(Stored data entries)
#####

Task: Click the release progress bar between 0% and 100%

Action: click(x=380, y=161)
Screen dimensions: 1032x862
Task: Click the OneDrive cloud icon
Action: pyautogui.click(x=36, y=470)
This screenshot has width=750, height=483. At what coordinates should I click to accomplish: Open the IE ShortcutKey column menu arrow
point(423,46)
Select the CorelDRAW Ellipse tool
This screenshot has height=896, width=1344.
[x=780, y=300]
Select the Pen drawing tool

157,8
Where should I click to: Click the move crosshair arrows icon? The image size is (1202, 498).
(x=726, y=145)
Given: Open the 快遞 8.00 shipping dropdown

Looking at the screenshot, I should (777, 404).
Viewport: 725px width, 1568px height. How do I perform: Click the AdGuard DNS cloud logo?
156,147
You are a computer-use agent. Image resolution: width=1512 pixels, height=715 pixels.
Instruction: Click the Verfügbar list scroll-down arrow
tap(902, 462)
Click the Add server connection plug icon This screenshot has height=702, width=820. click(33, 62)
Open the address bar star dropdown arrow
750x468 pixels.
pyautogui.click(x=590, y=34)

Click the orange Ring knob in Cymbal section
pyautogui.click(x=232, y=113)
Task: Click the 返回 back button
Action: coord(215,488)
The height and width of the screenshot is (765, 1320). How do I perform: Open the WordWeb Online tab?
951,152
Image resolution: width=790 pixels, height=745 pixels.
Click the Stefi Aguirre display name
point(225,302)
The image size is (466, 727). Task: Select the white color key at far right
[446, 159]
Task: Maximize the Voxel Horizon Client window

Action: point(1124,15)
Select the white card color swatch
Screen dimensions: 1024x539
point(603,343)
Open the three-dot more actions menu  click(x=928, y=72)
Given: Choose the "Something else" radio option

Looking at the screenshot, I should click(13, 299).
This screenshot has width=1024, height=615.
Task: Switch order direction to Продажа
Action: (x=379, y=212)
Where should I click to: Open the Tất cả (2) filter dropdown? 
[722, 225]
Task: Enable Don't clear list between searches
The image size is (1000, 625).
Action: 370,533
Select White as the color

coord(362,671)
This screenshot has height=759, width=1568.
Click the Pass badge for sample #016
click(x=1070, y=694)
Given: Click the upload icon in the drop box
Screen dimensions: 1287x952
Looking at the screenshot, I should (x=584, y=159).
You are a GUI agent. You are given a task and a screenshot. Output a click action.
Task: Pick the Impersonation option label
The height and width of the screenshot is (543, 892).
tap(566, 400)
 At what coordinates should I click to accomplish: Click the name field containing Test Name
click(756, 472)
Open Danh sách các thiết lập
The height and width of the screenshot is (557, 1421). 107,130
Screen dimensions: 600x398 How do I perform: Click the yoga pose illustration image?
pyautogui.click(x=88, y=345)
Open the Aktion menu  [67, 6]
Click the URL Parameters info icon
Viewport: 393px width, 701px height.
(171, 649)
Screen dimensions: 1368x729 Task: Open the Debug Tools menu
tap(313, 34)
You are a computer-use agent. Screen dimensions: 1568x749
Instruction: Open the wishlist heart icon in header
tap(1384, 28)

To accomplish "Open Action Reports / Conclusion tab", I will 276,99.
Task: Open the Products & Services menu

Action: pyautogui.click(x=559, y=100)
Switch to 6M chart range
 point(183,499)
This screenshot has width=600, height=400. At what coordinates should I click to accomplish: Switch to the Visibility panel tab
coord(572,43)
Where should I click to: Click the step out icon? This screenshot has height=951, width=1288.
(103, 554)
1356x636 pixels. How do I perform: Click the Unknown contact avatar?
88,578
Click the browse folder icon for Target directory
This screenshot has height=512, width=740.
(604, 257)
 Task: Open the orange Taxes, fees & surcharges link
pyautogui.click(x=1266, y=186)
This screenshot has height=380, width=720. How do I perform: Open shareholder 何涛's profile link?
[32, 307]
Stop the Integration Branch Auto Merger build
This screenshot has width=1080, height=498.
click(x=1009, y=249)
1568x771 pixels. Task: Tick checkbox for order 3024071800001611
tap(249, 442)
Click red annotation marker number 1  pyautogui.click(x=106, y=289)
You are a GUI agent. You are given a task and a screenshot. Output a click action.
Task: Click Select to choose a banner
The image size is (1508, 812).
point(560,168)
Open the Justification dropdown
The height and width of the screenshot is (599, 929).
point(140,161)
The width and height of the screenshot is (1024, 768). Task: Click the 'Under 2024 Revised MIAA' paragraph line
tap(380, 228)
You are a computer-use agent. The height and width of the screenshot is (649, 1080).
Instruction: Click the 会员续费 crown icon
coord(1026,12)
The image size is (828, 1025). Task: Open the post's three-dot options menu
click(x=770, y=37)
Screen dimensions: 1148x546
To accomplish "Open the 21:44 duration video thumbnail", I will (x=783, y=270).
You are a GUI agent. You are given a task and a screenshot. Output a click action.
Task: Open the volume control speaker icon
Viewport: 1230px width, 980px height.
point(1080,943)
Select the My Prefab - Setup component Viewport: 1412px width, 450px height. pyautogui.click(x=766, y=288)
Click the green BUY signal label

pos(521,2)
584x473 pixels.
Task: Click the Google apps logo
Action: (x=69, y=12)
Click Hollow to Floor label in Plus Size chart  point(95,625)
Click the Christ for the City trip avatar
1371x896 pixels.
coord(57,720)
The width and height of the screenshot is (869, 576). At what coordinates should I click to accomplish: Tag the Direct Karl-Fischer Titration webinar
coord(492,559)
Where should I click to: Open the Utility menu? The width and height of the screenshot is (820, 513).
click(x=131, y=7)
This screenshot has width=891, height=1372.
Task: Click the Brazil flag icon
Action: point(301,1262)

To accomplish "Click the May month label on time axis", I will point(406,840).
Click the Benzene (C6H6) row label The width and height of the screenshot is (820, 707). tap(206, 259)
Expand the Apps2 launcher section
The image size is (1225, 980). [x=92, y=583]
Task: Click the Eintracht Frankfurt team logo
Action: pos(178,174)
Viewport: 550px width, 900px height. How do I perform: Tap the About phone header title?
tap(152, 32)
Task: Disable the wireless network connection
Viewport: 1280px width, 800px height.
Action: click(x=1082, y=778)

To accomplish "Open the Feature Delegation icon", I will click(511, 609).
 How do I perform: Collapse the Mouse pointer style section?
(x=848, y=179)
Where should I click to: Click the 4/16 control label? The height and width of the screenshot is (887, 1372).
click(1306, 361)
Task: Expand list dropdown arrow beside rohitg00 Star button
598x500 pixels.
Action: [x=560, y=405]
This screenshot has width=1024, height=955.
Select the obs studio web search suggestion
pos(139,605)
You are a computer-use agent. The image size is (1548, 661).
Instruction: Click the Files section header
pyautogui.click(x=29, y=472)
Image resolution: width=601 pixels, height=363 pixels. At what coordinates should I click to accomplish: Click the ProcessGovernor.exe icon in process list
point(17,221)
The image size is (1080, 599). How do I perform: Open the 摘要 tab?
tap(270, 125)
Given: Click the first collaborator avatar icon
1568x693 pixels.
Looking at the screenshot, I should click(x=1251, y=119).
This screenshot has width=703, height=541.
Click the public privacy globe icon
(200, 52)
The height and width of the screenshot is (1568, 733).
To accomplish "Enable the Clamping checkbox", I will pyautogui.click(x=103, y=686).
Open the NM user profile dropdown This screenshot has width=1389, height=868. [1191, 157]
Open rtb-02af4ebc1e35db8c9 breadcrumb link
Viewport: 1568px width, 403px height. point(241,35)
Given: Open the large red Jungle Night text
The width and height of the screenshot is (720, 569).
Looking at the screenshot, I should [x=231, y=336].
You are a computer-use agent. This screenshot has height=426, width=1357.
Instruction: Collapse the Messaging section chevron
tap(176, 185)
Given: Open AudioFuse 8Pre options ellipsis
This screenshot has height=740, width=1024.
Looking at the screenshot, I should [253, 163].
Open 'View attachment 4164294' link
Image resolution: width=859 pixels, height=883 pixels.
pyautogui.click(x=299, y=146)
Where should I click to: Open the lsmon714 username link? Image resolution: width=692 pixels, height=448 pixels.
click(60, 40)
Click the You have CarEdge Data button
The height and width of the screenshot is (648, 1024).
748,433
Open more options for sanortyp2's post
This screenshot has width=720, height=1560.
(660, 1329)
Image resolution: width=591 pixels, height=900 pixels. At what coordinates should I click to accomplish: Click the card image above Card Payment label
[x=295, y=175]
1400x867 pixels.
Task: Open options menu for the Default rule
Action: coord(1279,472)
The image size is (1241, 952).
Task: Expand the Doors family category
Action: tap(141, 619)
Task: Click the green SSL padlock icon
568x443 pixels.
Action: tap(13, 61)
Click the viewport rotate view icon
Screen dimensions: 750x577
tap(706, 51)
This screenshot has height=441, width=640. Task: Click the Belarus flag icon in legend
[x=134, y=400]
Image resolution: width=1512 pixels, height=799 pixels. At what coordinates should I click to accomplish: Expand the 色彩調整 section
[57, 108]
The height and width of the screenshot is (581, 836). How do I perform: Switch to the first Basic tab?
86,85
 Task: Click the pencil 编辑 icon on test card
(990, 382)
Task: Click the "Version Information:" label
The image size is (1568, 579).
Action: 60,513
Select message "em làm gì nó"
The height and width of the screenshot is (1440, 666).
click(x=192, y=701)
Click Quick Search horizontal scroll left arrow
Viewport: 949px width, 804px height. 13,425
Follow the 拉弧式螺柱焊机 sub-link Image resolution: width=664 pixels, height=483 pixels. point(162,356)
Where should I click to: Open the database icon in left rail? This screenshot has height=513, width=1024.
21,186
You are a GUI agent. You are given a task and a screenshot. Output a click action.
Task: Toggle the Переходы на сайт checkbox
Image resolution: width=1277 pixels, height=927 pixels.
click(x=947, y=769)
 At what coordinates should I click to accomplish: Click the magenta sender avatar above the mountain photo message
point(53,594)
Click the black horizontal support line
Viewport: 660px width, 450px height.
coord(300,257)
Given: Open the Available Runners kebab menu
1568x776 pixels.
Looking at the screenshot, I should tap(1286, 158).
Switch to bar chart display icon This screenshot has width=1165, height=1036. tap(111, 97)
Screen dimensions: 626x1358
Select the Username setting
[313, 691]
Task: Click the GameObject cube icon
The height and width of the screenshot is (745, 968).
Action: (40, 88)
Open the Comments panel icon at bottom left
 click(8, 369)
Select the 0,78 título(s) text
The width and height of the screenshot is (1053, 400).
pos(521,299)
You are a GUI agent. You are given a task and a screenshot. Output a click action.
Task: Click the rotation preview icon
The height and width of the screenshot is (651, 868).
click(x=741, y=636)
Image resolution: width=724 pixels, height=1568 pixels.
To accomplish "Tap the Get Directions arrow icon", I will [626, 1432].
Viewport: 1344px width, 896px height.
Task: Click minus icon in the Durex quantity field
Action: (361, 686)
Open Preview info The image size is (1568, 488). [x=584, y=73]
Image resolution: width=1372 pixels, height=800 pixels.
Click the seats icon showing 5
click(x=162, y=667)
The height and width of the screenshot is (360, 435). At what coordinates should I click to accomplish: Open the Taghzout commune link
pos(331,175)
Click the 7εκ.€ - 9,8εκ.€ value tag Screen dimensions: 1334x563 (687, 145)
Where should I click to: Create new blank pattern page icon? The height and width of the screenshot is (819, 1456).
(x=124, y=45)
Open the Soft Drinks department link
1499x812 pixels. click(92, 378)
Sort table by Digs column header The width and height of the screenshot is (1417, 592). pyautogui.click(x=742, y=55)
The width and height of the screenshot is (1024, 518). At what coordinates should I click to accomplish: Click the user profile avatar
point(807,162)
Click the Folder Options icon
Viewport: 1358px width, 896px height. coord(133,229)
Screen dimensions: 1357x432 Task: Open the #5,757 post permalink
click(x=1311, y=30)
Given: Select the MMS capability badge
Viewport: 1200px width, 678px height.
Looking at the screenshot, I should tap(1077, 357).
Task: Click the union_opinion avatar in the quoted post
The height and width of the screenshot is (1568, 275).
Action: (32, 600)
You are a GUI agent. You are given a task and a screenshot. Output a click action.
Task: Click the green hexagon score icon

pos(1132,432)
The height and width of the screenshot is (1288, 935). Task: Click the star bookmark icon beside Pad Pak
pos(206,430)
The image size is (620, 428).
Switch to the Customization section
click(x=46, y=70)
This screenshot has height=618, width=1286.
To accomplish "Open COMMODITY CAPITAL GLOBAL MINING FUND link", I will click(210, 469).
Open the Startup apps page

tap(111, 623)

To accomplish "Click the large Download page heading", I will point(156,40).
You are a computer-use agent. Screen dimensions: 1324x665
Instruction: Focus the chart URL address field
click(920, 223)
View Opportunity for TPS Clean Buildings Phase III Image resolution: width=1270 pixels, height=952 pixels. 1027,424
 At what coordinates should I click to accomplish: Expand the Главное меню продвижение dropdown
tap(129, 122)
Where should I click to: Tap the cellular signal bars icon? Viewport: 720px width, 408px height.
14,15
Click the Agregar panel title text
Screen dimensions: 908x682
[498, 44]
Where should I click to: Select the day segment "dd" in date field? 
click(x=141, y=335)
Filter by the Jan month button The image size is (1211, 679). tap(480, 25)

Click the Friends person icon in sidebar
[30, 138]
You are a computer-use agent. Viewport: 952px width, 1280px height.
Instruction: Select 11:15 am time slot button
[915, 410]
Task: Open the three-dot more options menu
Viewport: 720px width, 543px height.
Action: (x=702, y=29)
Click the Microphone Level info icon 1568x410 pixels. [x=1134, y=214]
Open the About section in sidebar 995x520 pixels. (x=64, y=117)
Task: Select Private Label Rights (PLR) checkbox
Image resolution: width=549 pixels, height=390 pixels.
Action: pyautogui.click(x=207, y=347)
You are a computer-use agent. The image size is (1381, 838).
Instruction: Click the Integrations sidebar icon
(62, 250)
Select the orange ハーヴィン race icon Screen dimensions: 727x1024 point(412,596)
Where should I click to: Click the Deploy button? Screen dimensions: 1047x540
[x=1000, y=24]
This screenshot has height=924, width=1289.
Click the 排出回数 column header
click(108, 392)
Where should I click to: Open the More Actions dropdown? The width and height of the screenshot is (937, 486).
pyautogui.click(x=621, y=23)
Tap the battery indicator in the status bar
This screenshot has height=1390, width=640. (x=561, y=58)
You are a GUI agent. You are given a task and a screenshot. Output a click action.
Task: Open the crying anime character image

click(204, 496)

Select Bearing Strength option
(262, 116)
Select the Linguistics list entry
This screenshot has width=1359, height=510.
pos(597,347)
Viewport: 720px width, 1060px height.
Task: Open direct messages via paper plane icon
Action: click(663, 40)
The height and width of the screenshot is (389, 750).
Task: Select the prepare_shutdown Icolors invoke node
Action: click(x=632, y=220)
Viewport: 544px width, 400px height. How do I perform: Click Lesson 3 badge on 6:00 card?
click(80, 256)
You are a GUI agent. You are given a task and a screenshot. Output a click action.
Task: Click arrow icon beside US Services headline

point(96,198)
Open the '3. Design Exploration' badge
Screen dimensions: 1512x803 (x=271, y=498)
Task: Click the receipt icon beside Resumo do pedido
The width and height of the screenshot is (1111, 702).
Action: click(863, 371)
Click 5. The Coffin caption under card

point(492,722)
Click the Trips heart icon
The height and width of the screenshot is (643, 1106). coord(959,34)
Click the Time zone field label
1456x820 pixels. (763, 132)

#####

Work through the entries, filtering for the string "month", and copy each line that holds it.

To accomplish "Click the May month label on time axis", I will point(406,840).
Filter by the Jan month button The image size is (1211, 679). tap(480, 25)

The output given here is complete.